Sleep is a natural part of our lives. It’s a subject that many of us instinctively assume we know a lot about. But sleep is surrounded by many myths and misinformation.

Sleep specialists Lawrence Epstein, M.D., and Stephanie Silberman, Ph.D, dispel some of the more common myths about slumber.

1. Myth: The optimal amount of sleep is eight hours.

Fact: We often hear in the media that eight hours is the magic number for sufficient sleep. But following the eight-hour myth can lead you to “strive for something that’s not necessary for [you] or attainable,” says Silberman, who’s also author of The Insomnia Workbook: A Comprehensive Guide to Getting the Sleep You Need.

In fact, “Everybody is so individual.” One person may need five hours of sleep while another functions best on nine hours, she says.

How do you know your magic number? “It depends on how you feel during the day,” she says. Another way to tell is when you’re on vacation, says Dr. Epstein, who’s also the chief medical officer of Sleep HealthCenters and an instructor in medicine at Harvard University.

“Let yourself sleep as long as you need.” At first, you’ll probably sleep a lot because it’s likely you’re sleep-deprived, he says. However, at the end of the week, you’ll probably be falling asleep and waking up at the same time.

Figuring out how many hours you need to sleep isn’t the hard part; it’s actually continuing to sleep this many hours, he says.

2. Myth: Watching TV helps you fall asleep.

Fact: TV is stimulating and can interfere with falling asleep, Silberman says. But there are many people who can watch TV and have no issues, she says.

The takeaway? “If you already have sleep problems, you don’t want to do anything that’s stimulating in bed.” That includes watching TV, using the computer and texting on your phone.

3. Myth: A nap during the day has no effect on nighttime sleeping.

Fact: According to Silberman, “We only need a certain amount of sleep across a 24-hour period. If you take an hour-long nap, you need an hour less of sleep.”

Also, people who have trouble sleeping at night should avoid daytime napping, Dr. Epstein says.

4. Myth: Alcohol helps you sleep.

Fact: Alcohol can help you fall asleep quicker, but it causes disrupted sleep, according to both experts. Dr. Epstein says that sleep is lighter, and you’re more restless.

5. Myth: Insomnia only happens to people who’re depressed or anxious.

Fact: Insomnia can happen to anyone, Silberman says. A variety of factors can contribute to insomnia, including medication, disorders such as restless leg syndrome and even your own behaviors. She says that transient insomnia, which lasts less than a month, is very common.

6. Myth: If you can’t fall asleep, stay in bed longer.

Fact: Some people assume that if they spend more time in bed, they’ll increase the number of hours they sleep. But Silberman says that this “rationale completely works against” individuals.

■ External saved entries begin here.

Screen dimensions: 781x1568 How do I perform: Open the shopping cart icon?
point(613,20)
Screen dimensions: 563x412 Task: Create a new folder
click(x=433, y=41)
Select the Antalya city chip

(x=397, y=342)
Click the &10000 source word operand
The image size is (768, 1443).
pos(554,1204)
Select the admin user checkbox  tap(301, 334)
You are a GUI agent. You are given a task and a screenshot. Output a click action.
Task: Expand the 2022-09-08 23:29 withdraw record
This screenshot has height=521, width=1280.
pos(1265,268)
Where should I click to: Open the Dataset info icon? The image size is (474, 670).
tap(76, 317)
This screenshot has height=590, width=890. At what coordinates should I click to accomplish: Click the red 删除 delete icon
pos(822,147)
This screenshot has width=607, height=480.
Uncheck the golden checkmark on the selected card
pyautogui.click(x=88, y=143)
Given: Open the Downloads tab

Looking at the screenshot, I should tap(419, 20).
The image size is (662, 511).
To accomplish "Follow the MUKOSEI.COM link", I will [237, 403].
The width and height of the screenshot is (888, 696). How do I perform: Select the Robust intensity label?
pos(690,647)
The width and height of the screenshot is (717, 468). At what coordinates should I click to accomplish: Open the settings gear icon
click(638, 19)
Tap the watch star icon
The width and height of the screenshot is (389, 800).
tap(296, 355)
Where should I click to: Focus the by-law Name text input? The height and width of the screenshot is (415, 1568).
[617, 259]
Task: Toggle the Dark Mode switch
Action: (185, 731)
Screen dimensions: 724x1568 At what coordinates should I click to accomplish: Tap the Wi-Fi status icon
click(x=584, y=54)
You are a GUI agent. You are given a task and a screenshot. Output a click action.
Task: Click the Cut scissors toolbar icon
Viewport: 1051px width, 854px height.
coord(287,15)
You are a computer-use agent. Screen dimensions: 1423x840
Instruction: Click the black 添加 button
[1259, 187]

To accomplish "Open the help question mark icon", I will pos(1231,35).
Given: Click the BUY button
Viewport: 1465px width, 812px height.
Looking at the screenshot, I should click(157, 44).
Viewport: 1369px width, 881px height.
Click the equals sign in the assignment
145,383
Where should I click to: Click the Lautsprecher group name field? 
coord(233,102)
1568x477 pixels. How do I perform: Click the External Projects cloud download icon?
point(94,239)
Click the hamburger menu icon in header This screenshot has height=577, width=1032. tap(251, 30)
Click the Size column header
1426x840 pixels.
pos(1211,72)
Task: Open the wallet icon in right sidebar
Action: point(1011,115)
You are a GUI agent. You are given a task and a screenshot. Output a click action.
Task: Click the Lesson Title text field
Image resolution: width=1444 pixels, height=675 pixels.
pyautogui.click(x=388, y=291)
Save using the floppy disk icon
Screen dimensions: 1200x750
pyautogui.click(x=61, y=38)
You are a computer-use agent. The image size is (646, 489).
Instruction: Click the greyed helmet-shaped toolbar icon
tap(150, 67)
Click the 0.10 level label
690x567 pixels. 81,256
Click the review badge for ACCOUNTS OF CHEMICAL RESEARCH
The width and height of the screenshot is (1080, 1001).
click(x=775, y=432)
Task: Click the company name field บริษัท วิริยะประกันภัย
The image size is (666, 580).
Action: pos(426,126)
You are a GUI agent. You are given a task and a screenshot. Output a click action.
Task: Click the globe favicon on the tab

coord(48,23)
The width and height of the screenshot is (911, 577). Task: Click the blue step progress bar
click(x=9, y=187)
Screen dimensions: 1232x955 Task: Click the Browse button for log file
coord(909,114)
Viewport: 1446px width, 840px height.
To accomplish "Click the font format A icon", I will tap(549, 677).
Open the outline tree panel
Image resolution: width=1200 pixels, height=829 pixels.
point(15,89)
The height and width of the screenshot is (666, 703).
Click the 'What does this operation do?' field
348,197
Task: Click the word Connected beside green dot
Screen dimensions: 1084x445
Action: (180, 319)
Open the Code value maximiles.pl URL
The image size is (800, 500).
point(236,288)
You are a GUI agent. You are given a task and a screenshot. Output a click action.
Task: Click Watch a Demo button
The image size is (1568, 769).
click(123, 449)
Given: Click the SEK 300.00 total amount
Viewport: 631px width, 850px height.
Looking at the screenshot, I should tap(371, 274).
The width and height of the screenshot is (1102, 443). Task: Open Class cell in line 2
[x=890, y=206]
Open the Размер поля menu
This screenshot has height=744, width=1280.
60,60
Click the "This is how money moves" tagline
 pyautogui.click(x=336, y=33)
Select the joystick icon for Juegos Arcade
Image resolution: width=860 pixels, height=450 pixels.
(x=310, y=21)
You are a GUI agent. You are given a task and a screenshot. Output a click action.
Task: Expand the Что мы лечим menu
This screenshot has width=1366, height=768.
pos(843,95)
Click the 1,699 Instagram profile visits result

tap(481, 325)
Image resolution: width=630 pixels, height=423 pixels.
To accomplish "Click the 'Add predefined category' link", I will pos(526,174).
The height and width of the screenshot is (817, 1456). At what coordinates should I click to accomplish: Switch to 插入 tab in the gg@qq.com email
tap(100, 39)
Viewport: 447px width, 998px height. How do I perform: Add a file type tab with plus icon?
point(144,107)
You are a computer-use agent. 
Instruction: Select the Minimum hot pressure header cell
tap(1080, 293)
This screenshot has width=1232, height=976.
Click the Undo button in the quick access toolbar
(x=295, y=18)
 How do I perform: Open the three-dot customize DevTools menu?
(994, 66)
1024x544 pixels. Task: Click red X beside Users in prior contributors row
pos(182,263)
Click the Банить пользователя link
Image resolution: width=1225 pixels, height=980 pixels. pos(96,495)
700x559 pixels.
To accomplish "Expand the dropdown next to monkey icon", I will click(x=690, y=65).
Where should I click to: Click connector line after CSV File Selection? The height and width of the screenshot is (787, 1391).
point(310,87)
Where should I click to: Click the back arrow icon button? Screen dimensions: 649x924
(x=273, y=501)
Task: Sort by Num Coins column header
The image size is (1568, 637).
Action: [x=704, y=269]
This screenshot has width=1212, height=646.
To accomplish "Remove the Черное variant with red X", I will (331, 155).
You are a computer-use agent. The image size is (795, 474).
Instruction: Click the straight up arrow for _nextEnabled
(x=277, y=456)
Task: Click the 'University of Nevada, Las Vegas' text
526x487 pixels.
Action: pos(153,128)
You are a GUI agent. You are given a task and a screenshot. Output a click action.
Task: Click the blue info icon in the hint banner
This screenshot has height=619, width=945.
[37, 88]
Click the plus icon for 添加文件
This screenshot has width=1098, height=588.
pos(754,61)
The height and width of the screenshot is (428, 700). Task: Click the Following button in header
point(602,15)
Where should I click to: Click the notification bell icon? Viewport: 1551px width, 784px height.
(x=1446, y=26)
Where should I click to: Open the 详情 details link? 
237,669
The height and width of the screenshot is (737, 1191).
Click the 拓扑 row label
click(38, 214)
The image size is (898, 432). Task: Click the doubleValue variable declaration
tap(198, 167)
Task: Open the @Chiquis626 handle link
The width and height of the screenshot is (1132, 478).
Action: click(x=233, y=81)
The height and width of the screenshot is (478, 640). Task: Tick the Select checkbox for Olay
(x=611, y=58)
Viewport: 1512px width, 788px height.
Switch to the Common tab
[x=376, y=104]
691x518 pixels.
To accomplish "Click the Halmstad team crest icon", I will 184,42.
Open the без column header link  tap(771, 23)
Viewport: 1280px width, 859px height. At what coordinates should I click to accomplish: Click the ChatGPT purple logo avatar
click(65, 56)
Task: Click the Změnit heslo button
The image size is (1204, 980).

The more time spent while awake in bed actually boosts the negative association between bed and sleep. Instead, she suggests spending less time in bed to improve your sleep.

7. Myth: Sleep disorders are difficult to treat.

Fact: Sleep disorders are highly treatable, and medication isn’t a must. While it can depend on the severity of the sleep disorder, Silberman says that insomnia, for instance, can be treated in four or five sessions with cognitive-behavioral therapy (CBT). (This number of sessions even works for people who’ve suffered with insomnia for a long time, she says.)

8. Myth: You need less sleep as you get older.

Fact: Actually, an adult needs the same amount of sleep throughout his or her lifetime. What changes, Dr. Epstein says, isn’t the amount of sleep you need, it’s how well you’re able to sleep.

Simply, “it becomes harder to get the same amount of sleep.” Sleep becomes more fragmented, and people sleep lighter and awaken more often, he says.

9. Myth: You can train yourself to get by on less sleep.

Fact: There’s no way to manipulate your sleep, Dr. Epstein says. In fact, “your sleep debt will [only] build up and affect your performance.” Studies have shown that the more sleep-deprived people are, the worse they perform on cognitive and reaction time tests, he says.

Research has also revealed that “people’s perception of their own sleepiness plateaus,” so they don’t even realize just how sleepy they truly are. This, of course, has serious implications when people are supposed to function fully, such as when they’re driving or working.

10. Myth: Falling asleep during the daytime means you’re lazy.

Fact: Falling asleep during the day “isn’t a personality defect,” but instead means you’re sleep-deprived and “haven’t been getting enough sleep at night,” Dr. Epstein says.

Because this is a sign that you haven’t been meeting your sleep needs, he adds, it’s important to consider what you can do to get back to sleeping well.